**TASK REQUIREMENTS:**
Output all the records word for word. Drop the pictures.

+++

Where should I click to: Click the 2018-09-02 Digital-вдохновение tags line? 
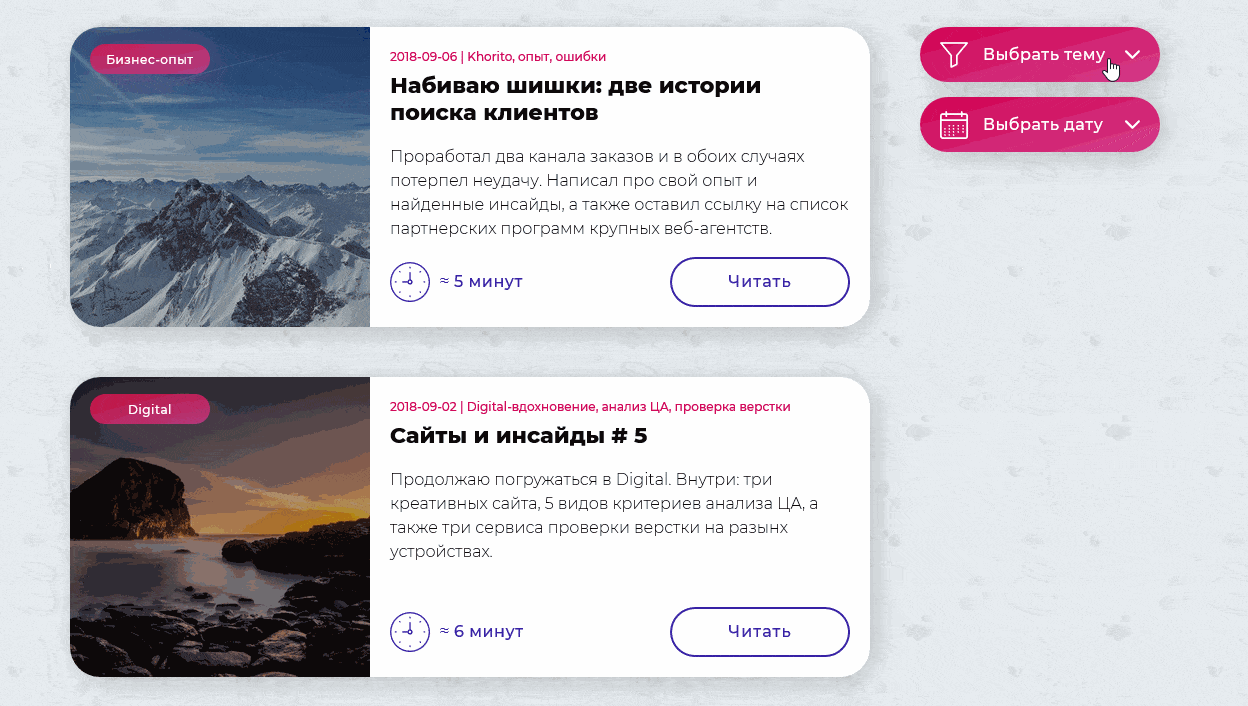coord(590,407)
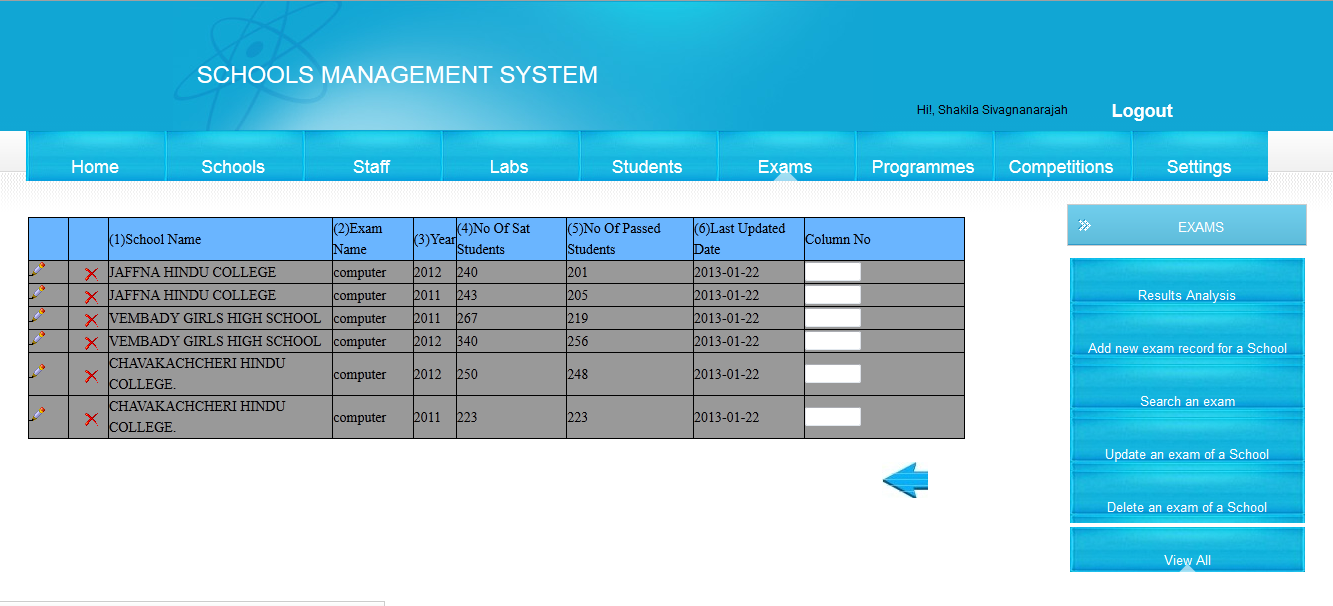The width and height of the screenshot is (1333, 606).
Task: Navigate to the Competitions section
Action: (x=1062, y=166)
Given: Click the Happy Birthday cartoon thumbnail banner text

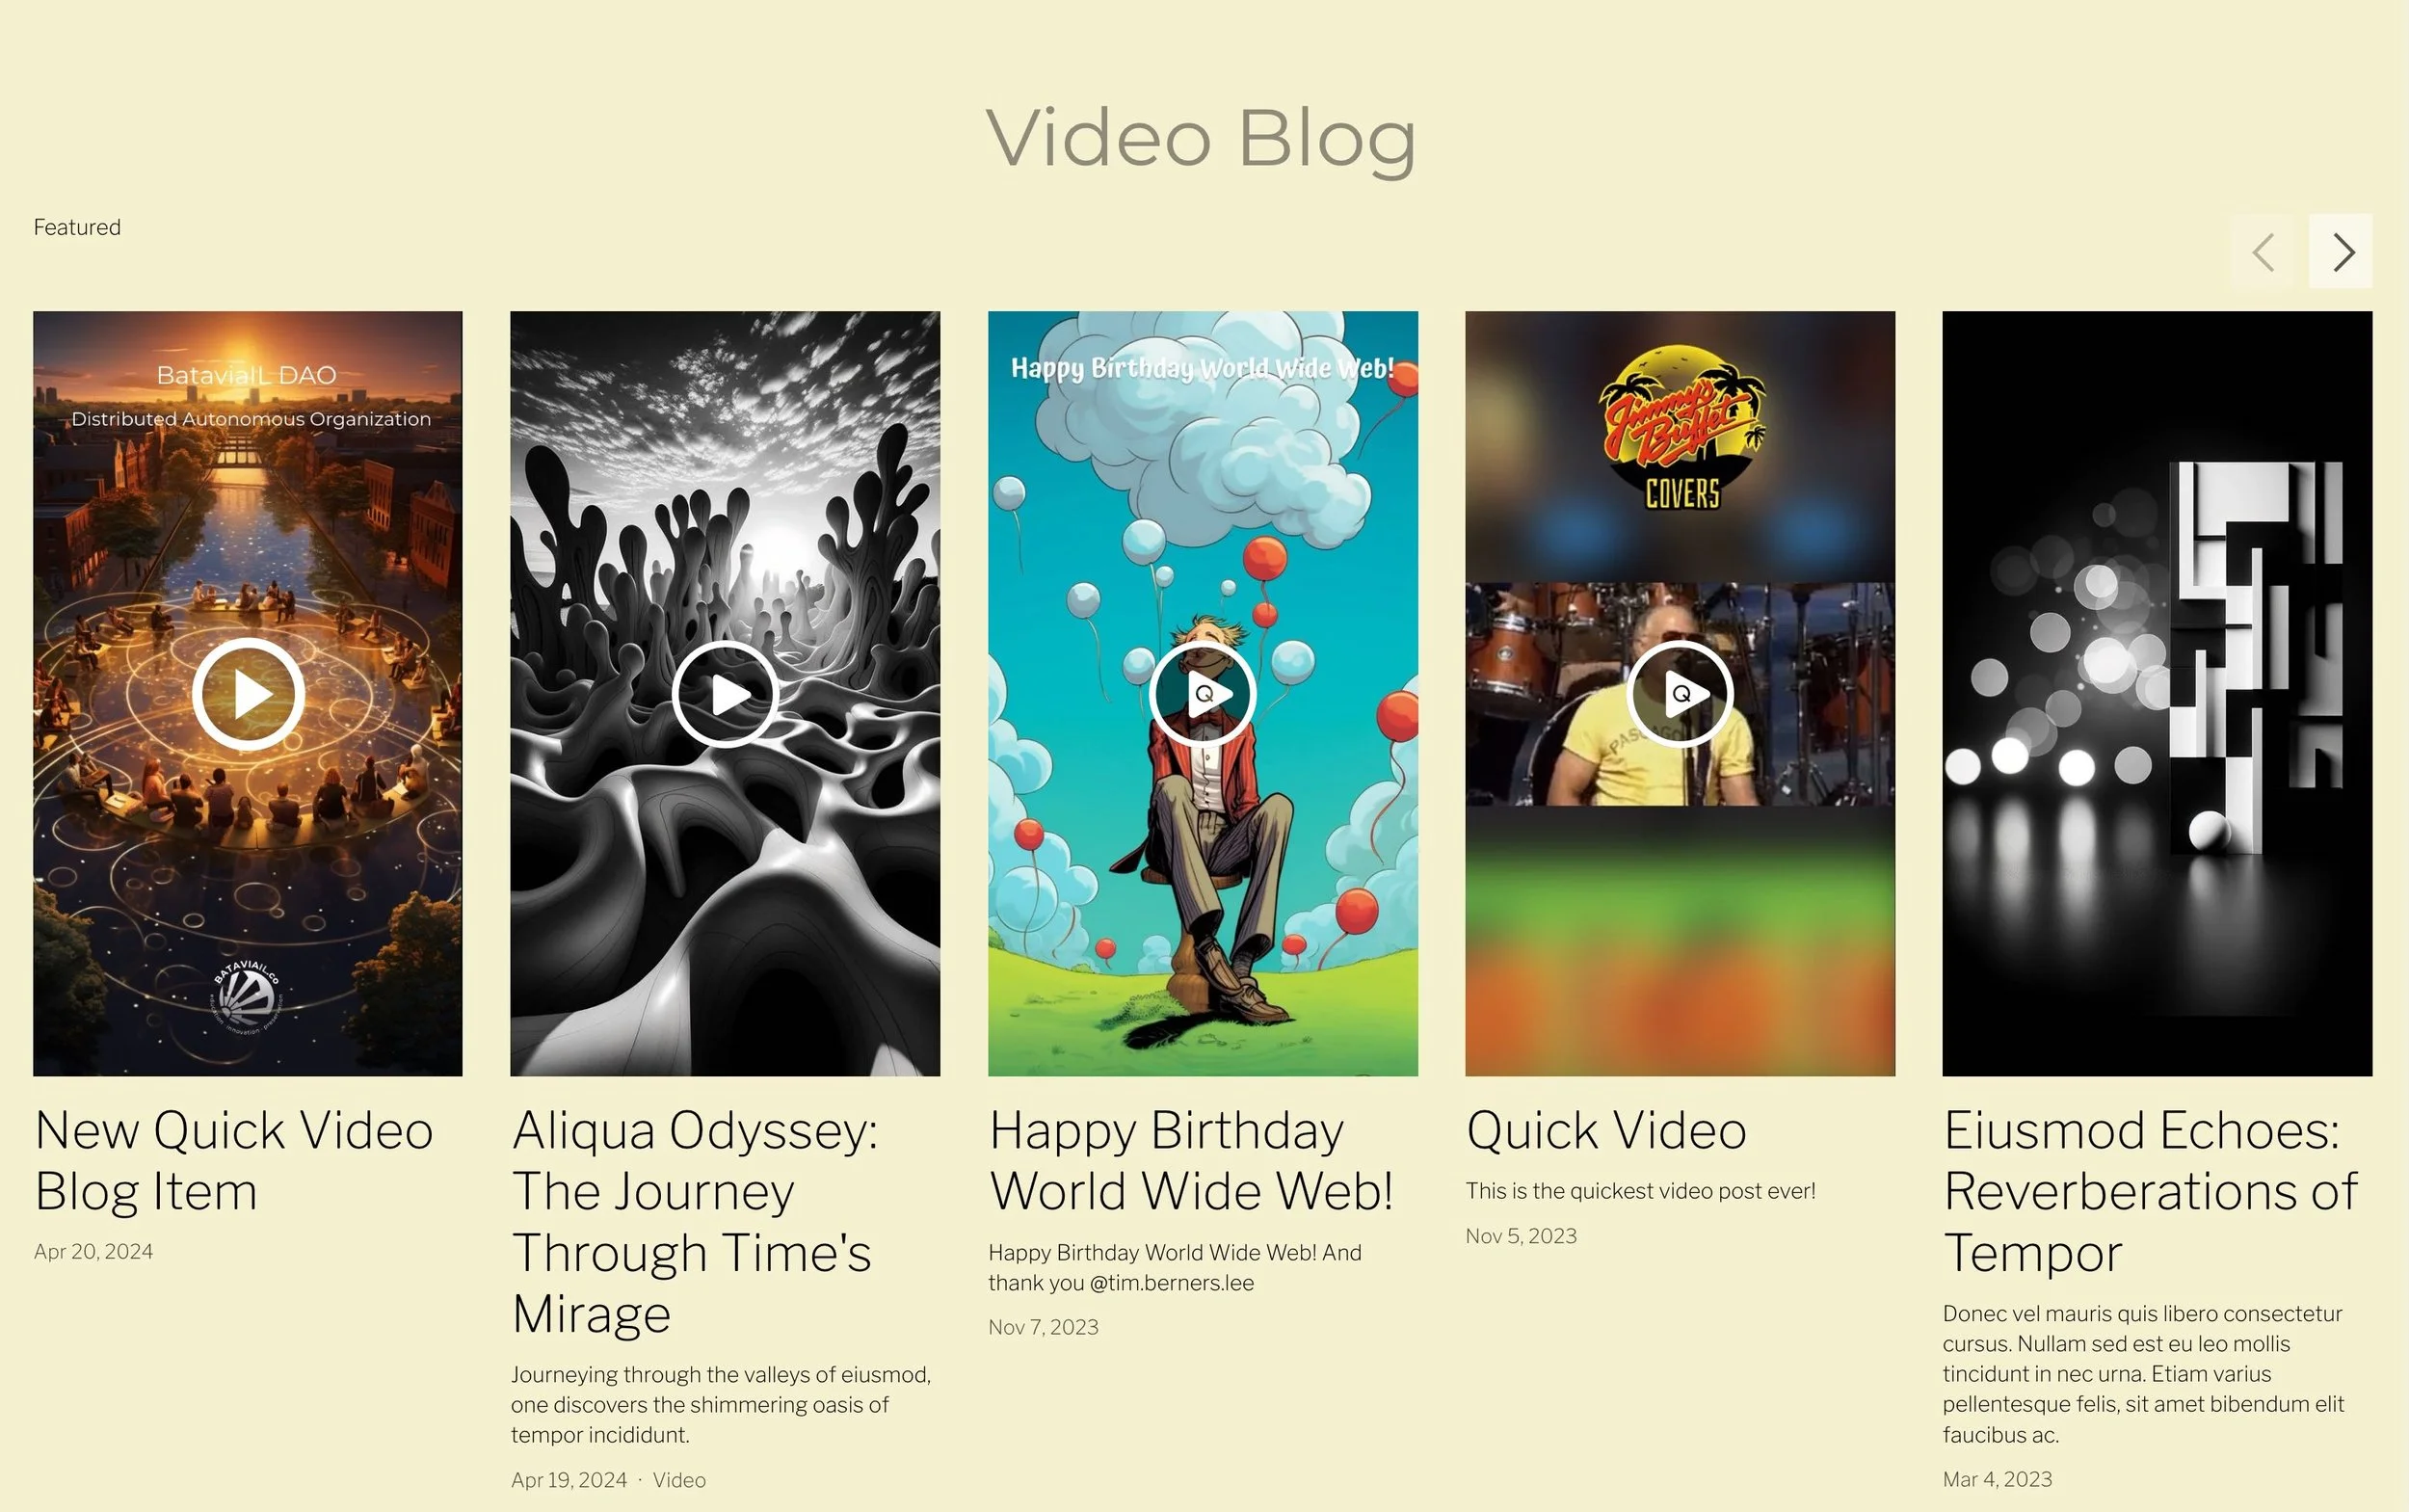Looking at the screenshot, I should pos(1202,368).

+++

**TASK RESULT:**
Where should I click to: Click the 2018-09-02 Digital-вдохновение tags line? 
coord(590,407)
The width and height of the screenshot is (1333, 606).
Task: Navigate to the Competitions section
Action: (x=1062, y=166)
Given: Click the Happy Birthday cartoon thumbnail banner text

Looking at the screenshot, I should pos(1202,368).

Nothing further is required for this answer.